Brasília – Brazil’s Drug Market Regulation Chamber (CMED) published, on Wednesday, December 24, a new resolution revising the national framework for medicine pricing, updating the criteria used to define maximum prices at market entry and during post-approval adjustments. The measure represents one of the most significant revisions to Brazil’s drug pricing rules in recent years and reflects an effort to modernize regulatory tools while increasing transparency and methodological clarity.
The new framework expands the basket of reference countries used for international price benchmarking, refines the classification parameters for medicines, and updates the methodology applied to calculate factory prices and consumer price ceilings. According to CMED, the changes aim to align Brazilian pricing practices more closely with international standards while addressing distortions identified under the previous model.

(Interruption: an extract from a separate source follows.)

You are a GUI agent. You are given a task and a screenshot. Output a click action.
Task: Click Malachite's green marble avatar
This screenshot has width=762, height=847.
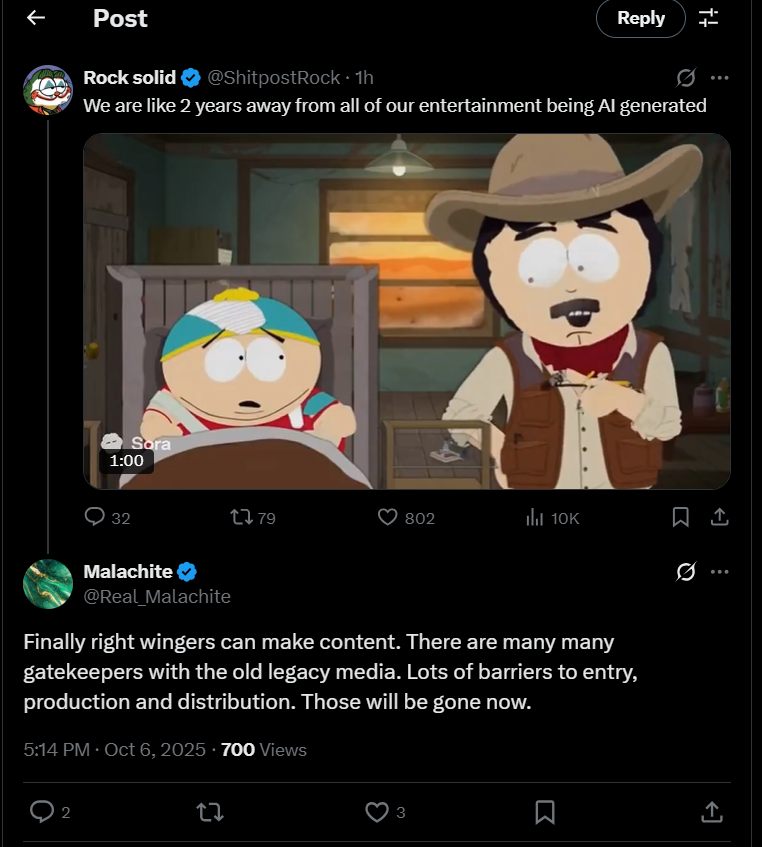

Another relevant element is the introduction of clearer procedural stages and analytical criteria for price-setting and review requests. By detailing documentation requirements and timelines, the resolution seeks to reduce uncertainty for pharmaceutical companies during product launches and lifecycle price adjustments, a long-standing concern among market participants operating in Brazil’s tightly regulated pharmaceutical environment.
The resolution also formally replaces Resolution CMED No. 2/2004, which had governed drug pricing for more than two decades. The previous framework relied heavily on static international price comparisons and offered limited differentiation between types of medicines, with fewer procedural safeguards and less emphasis on technological or therapeutic innovation.
Under the new Resolution CMED No. 3/2025, pricing rules are substantially restructured, introducing a detailed taxonomy of medicine categories and clearly distinguishing between innovative products, incremental innovations, biological medicines and new pharmaceutical presentations. In addition, the regulation establishes the Documento Informativo de Preço (DIP) as a mandatory and standardized dossier, requiring companies to submit structured technical, clinical and economic evidence to justify proposed prices. The shift signals a move toward a more evidence-based and value-oriented pricing regime, which may raise preparation requirements for market entry but improve predictability and regulatory consistency over time.